>>>>
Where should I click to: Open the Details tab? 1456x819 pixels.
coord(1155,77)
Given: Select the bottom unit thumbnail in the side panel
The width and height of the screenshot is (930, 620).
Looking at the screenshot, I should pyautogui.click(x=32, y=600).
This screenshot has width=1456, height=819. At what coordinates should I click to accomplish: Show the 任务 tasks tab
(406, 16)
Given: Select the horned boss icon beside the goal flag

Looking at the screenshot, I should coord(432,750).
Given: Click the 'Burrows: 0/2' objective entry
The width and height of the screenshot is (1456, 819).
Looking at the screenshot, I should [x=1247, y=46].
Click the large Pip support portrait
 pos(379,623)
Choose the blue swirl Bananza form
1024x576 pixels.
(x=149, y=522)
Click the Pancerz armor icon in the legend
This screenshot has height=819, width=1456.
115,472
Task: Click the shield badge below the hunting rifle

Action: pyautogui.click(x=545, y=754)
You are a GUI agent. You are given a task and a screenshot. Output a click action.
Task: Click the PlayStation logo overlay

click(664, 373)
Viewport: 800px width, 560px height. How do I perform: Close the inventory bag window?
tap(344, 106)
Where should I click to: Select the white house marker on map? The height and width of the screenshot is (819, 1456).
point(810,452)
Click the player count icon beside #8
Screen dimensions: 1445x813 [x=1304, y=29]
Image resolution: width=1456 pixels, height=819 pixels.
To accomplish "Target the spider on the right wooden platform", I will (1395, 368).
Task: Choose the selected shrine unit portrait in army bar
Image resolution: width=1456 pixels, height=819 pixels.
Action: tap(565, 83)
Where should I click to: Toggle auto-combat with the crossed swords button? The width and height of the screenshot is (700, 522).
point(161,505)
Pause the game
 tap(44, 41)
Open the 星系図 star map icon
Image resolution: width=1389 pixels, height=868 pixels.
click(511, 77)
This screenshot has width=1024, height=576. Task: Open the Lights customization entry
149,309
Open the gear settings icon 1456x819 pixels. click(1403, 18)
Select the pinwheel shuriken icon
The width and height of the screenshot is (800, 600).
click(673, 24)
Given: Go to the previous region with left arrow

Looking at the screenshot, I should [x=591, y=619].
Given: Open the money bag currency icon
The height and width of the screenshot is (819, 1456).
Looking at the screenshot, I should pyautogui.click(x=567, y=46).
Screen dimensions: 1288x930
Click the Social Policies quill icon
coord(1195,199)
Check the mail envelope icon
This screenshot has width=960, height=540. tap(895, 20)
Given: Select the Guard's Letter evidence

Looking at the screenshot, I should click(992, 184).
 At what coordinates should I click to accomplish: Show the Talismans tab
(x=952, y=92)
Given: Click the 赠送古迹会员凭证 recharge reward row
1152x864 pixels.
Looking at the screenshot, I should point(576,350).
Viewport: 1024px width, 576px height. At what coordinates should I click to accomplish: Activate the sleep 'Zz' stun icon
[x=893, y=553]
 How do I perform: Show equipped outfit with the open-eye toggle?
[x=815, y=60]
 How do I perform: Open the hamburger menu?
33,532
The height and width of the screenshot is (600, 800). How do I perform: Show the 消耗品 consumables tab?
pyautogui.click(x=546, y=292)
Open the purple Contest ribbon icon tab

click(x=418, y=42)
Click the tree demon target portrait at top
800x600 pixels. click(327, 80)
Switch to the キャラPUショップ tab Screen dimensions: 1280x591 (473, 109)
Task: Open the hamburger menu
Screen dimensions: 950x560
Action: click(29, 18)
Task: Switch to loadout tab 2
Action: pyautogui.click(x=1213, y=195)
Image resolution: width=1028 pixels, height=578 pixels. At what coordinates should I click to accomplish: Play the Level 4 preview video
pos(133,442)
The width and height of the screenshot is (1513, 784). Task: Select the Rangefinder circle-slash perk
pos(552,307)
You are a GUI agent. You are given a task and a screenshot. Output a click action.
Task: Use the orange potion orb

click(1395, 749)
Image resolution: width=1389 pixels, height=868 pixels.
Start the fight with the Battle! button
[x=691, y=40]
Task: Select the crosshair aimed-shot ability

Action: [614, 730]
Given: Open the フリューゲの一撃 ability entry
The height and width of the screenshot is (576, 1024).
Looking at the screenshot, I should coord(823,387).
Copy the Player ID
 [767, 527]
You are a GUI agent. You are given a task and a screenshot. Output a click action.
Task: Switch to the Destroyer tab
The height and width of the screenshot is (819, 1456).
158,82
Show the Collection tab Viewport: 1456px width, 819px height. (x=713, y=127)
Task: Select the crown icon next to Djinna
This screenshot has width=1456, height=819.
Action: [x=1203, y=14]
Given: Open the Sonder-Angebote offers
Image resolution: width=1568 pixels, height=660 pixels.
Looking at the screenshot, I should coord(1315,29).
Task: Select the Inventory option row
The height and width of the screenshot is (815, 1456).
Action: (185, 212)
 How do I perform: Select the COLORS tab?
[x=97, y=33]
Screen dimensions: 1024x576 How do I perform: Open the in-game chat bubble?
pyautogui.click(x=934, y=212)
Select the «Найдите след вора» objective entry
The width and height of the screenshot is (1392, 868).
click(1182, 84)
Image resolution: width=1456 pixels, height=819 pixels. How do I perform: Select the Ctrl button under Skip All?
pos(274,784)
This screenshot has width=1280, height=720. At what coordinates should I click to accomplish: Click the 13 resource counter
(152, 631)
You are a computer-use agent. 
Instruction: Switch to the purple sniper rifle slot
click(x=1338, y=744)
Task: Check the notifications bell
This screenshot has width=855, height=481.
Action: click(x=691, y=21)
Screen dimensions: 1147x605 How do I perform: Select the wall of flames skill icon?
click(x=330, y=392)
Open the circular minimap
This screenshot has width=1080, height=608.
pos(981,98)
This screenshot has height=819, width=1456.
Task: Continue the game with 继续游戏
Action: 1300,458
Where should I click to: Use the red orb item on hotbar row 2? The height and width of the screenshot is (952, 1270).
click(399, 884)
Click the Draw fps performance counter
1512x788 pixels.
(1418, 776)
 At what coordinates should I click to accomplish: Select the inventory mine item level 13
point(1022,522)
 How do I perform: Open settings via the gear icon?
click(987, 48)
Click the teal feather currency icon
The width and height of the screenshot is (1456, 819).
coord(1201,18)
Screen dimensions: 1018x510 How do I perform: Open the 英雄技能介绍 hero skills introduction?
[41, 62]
<<<<
Repeat the items above word for word, from the line with "Given: Open the フリューゲの一撃 ability entry" up to and including the line with "(1418, 776)".

-- Answer to the exercise --
Given: Open the フリューゲの一撃 ability entry
The height and width of the screenshot is (576, 1024).
Looking at the screenshot, I should coord(823,387).
Copy the Player ID
 [767, 527]
You are a GUI agent. You are given a task and a screenshot. Output a click action.
Task: Switch to the Destroyer tab
The height and width of the screenshot is (819, 1456).
158,82
Show the Collection tab Viewport: 1456px width, 819px height. (x=713, y=127)
Task: Select the crown icon next to Djinna
This screenshot has width=1456, height=819.
Action: [x=1203, y=14]
Given: Open the Sonder-Angebote offers
Image resolution: width=1568 pixels, height=660 pixels.
Looking at the screenshot, I should coord(1315,29).
Task: Select the Inventory option row
The height and width of the screenshot is (815, 1456).
Action: (185, 212)
 How do I perform: Select the COLORS tab?
[x=97, y=33]
Screen dimensions: 1024x576 How do I perform: Open the in-game chat bubble?
pyautogui.click(x=934, y=212)
Select the «Найдите след вора» objective entry
The width and height of the screenshot is (1392, 868).
click(1182, 84)
Image resolution: width=1456 pixels, height=819 pixels. How do I perform: Select the Ctrl button under Skip All?
pos(274,784)
This screenshot has width=1280, height=720. At what coordinates should I click to accomplish: Click the 13 resource counter
(152, 631)
You are a computer-use agent. 
Instruction: Switch to the purple sniper rifle slot
click(x=1338, y=744)
Task: Check the notifications bell
This screenshot has width=855, height=481.
Action: click(x=691, y=21)
Screen dimensions: 1147x605 How do I perform: Select the wall of flames skill icon?
click(x=330, y=392)
Open the circular minimap
This screenshot has width=1080, height=608.
pos(981,98)
This screenshot has height=819, width=1456.
Task: Continue the game with 继续游戏
Action: 1300,458
Where should I click to: Use the red orb item on hotbar row 2? The height and width of the screenshot is (952, 1270).
click(399, 884)
Click the Draw fps performance counter
1512x788 pixels.
(1418, 776)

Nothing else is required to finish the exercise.